----- DATASET EXCERPTS

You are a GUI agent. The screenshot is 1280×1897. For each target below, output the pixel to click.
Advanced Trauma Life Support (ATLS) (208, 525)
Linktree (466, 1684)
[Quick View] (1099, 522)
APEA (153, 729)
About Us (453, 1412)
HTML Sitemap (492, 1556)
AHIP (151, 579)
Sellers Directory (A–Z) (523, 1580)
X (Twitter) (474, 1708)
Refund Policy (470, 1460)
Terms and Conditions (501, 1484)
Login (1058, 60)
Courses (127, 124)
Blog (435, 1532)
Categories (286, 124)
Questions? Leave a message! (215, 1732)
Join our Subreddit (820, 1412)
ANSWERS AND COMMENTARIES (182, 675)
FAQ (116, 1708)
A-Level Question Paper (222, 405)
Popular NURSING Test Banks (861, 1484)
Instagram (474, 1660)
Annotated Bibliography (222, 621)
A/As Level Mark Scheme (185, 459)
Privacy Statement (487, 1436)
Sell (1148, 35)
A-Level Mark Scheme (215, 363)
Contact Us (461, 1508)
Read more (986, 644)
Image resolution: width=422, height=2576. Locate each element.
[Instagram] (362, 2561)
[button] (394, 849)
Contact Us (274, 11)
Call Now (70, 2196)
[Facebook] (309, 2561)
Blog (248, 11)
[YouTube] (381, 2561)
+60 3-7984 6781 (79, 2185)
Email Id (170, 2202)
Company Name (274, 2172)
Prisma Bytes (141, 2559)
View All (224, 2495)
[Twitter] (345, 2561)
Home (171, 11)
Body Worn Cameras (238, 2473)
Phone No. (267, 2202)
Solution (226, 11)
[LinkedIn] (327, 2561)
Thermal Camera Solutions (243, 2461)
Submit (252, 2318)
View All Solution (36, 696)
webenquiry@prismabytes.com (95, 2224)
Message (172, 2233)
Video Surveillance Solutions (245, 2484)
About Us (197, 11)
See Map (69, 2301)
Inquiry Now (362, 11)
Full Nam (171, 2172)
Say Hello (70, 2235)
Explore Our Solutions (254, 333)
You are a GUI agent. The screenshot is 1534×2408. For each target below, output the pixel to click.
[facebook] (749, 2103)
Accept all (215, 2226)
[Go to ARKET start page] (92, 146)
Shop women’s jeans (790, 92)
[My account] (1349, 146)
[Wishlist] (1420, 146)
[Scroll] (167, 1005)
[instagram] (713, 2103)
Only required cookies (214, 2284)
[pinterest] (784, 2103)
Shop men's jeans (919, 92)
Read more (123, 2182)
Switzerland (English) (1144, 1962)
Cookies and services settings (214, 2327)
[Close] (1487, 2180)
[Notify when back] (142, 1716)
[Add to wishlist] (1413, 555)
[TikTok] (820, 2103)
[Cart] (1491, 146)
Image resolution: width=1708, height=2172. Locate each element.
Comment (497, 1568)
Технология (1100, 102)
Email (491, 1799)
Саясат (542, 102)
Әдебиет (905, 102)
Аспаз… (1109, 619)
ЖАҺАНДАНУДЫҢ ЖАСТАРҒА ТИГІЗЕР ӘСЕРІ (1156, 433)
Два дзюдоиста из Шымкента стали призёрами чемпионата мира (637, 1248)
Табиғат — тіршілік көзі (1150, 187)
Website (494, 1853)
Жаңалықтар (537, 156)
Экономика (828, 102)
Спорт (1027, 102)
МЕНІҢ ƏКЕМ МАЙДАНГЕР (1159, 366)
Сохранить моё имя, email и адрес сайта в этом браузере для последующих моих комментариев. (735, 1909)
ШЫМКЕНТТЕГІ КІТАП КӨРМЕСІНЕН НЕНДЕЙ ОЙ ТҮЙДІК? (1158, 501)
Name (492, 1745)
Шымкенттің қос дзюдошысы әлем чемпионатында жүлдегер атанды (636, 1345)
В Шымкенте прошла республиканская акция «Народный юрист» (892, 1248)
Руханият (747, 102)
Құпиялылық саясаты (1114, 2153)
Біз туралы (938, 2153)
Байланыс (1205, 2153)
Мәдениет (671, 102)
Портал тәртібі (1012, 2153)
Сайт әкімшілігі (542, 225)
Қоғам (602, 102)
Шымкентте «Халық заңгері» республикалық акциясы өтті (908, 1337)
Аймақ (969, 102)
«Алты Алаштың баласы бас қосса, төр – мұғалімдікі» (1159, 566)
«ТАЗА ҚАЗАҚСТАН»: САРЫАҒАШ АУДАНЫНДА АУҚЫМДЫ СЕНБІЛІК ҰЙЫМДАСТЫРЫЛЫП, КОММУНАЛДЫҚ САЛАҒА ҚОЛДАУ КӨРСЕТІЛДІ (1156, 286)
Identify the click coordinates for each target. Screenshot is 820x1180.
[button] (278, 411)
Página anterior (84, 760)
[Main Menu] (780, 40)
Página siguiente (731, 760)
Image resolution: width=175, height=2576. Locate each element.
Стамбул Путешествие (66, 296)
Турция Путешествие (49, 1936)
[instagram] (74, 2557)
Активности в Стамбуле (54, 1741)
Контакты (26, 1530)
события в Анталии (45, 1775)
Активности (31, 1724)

----------

_WORK TASK_. Print the material above once more, exactly.

_PROBLEM SOLUTION_.
You are a GUI agent. The screenshot is 1280×1897. For each target below, output the pixel to click.
Advanced Trauma Life Support (ATLS) (208, 525)
Linktree (466, 1684)
[Quick View] (1099, 522)
APEA (153, 729)
About Us (453, 1412)
HTML Sitemap (492, 1556)
AHIP (151, 579)
Sellers Directory (A–Z) (523, 1580)
X (Twitter) (474, 1708)
Refund Policy (470, 1460)
Terms and Conditions (501, 1484)
Login (1058, 60)
Courses (127, 124)
Blog (435, 1532)
Categories (286, 124)
Questions? Leave a message! (215, 1732)
Join our Subreddit (820, 1412)
ANSWERS AND COMMENTARIES (182, 675)
FAQ (116, 1708)
A-Level Question Paper (222, 405)
Popular NURSING Test Banks (861, 1484)
Instagram (474, 1660)
Annotated Bibliography (222, 621)
A/As Level Mark Scheme (185, 459)
Privacy Statement (487, 1436)
Sell (1148, 35)
A-Level Mark Scheme (215, 363)
Contact Us (461, 1508)
Read more (986, 644)
Image resolution: width=422, height=2576. Locate each element.
[Instagram] (362, 2561)
[button] (394, 849)
Contact Us (274, 11)
Call Now (70, 2196)
[Facebook] (309, 2561)
Blog (248, 11)
[YouTube] (381, 2561)
+60 3-7984 6781 (79, 2185)
Email Id (170, 2202)
Company Name (274, 2172)
Prisma Bytes (141, 2559)
View All (224, 2495)
[Twitter] (345, 2561)
Home (171, 11)
Body Worn Cameras (238, 2473)
Phone No. (267, 2202)
Solution (226, 11)
[LinkedIn] (327, 2561)
Thermal Camera Solutions (243, 2461)
Submit (252, 2318)
View All Solution (36, 696)
webenquiry@prismabytes.com (95, 2224)
Message (172, 2233)
Video Surveillance Solutions (245, 2484)
About Us (197, 11)
See Map (69, 2301)
Inquiry Now (362, 11)
Full Nam (171, 2172)
Say Hello (70, 2235)
Explore Our Solutions (254, 333)
You are a GUI agent. The screenshot is 1534×2408. For each target below, output the pixel to click.
[facebook] (749, 2103)
Accept all (215, 2226)
[Go to ARKET start page] (92, 146)
Shop women’s jeans (790, 92)
[My account] (1349, 146)
[Wishlist] (1420, 146)
[Scroll] (167, 1005)
[instagram] (713, 2103)
Only required cookies (214, 2284)
[pinterest] (784, 2103)
Shop men's jeans (919, 92)
Read more (123, 2182)
Switzerland (English) (1144, 1962)
Cookies and services settings (214, 2327)
[Close] (1487, 2180)
[Notify when back] (142, 1716)
[Add to wishlist] (1413, 555)
[TikTok] (820, 2103)
[Cart] (1491, 146)
Image resolution: width=1708, height=2172. Locate each element.
Comment (497, 1568)
Технология (1100, 102)
Email (491, 1799)
Саясат (542, 102)
Әдебиет (905, 102)
Аспаз… (1109, 619)
ЖАҺАНДАНУДЫҢ ЖАСТАРҒА ТИГІЗЕР ӘСЕРІ (1156, 433)
Два дзюдоиста из Шымкента стали призёрами чемпионата мира (637, 1248)
Табиғат — тіршілік көзі (1150, 187)
Website (494, 1853)
Жаңалықтар (537, 156)
Экономика (828, 102)
Спорт (1027, 102)
МЕНІҢ ƏКЕМ МАЙДАНГЕР (1159, 366)
Сохранить моё имя, email и адрес сайта в этом браузере для последующих моих комментариев. (735, 1909)
ШЫМКЕНТТЕГІ КІТАП КӨРМЕСІНЕН НЕНДЕЙ ОЙ ТҮЙДІК? (1158, 501)
Name (492, 1745)
Шымкенттің қос дзюдошысы әлем чемпионатында жүлдегер атанды (636, 1345)
В Шымкенте прошла республиканская акция «Народный юрист» (892, 1248)
Руханият (747, 102)
Құпиялылық саясаты (1114, 2153)
Біз туралы (938, 2153)
Байланыс (1205, 2153)
Мәдениет (671, 102)
Портал тәртібі (1012, 2153)
Сайт әкімшілігі (542, 225)
Қоғам (602, 102)
Шымкентте «Халық заңгері» республикалық акциясы өтті (908, 1337)
Аймақ (969, 102)
«Алты Алаштың баласы бас қосса, төр – мұғалімдікі» (1159, 566)
«ТАЗА ҚАЗАҚСТАН»: САРЫАҒАШ АУДАНЫНДА АУҚЫМДЫ СЕНБІЛІК ҰЙЫМДАСТЫРЫЛЫП, КОММУНАЛДЫҚ САЛАҒА ҚОЛДАУ КӨРСЕТІЛДІ (1156, 286)
Identify the click coordinates for each target. Screenshot is 820x1180.
[button] (278, 411)
Página anterior (84, 760)
[Main Menu] (780, 40)
Página siguiente (731, 760)
Image resolution: width=175, height=2576. Locate each element.
Стамбул Путешествие (66, 296)
Турция Путешествие (49, 1936)
[instagram] (74, 2557)
Активности в Стамбуле (54, 1741)
Контакты (26, 1530)
события в Анталии (45, 1775)
Активности (31, 1724)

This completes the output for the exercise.